Reese Stadium
- Interactive map of Reese Stadium
- Former names: Soccer-Lacrosse Stadium (1981–2011)
- Address: New Haven, CT United States
- Coordinates: 41°18′42″N 72°57′44″W﻿ / ﻿41.31167°N 72.96222°W
- Owner: Yale University
- Operator: Yale University Athletics
- Capacity: 3,000
- Type: Stadium
- Surface: FieldTurf
- Current use: Soccer Lacrosse

Construction
- Opened: 1981; 45 years ago
- Renovated: 2011, 2018

Tenants
- Yale Bulldogs (NCAA) teams:; men's and women's soccer (1981–pres.); men's and women's lacrosse (1981–pres.); Professional teams:; Elm City Express (NPSL) (2017–18); New Haven United FC (NPSL) (2025–pres.);

Website
- yalebulldogs.com/reese-stadium

= Reese Stadium =

Stadium in New Haven, Connecticut

Reese Stadium is a stadium located on the campus of Yale University in New Haven, Connecticut. It is home to the Yale Bulldogs men's and women's soccer and men's and women's lacrosse teams.

The venue stands at the heart of Yale's athletics complex, which includes facilities such as the Yale Bowl, the Cullman-Heyman Tennis Center, and other sports fields.

The stadium seats 3,000 people and opened in 1981. It was named "Soccer-Lacrosse Stadium" until April 2011 when the venue was renovated and renamed for the Reese family who donated money for the project.
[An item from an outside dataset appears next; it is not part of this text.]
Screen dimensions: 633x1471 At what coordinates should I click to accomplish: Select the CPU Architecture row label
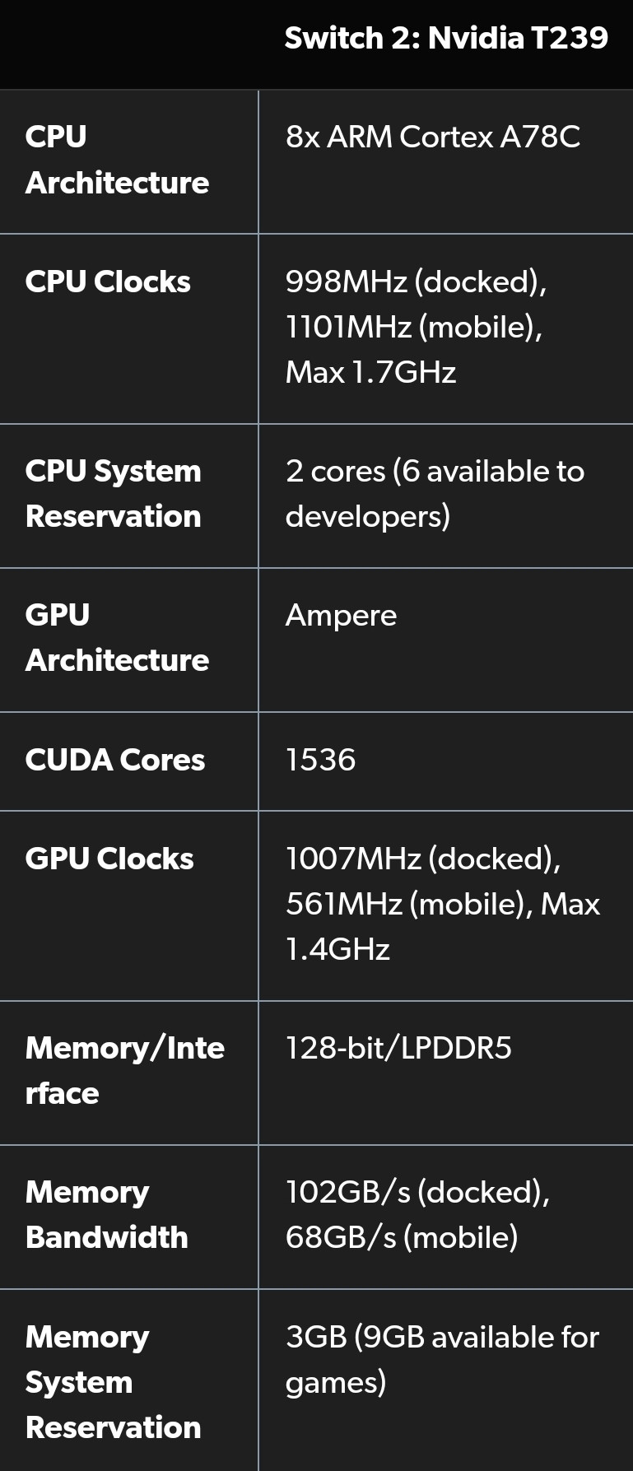[117, 160]

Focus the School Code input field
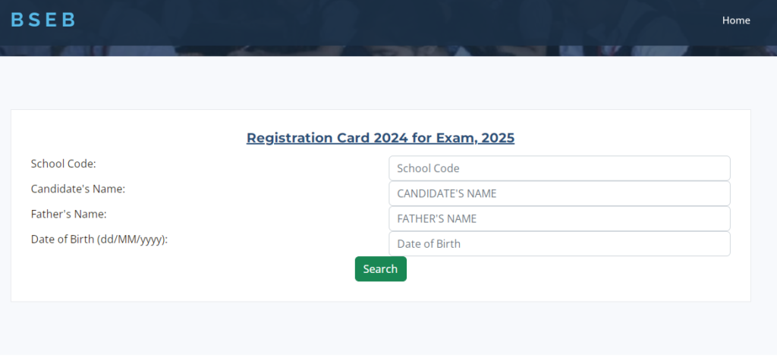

The stadium was named after the Reese family not only for their financial contributions to the renovation, but also in honor of their history of lacrosse excellence at Yale. Midfielder Jon Reese set the record for most goals in a season (82), while Jason Reese was a star goalkeeper.

During the 1995 Special Olympics World Summer Games, it hosted the soccer matches. Reese Stadium was also the home of the Elm City Express professional soccer team in 2017–18. The now-defunct team left the venue when it underwent renovation in 2018.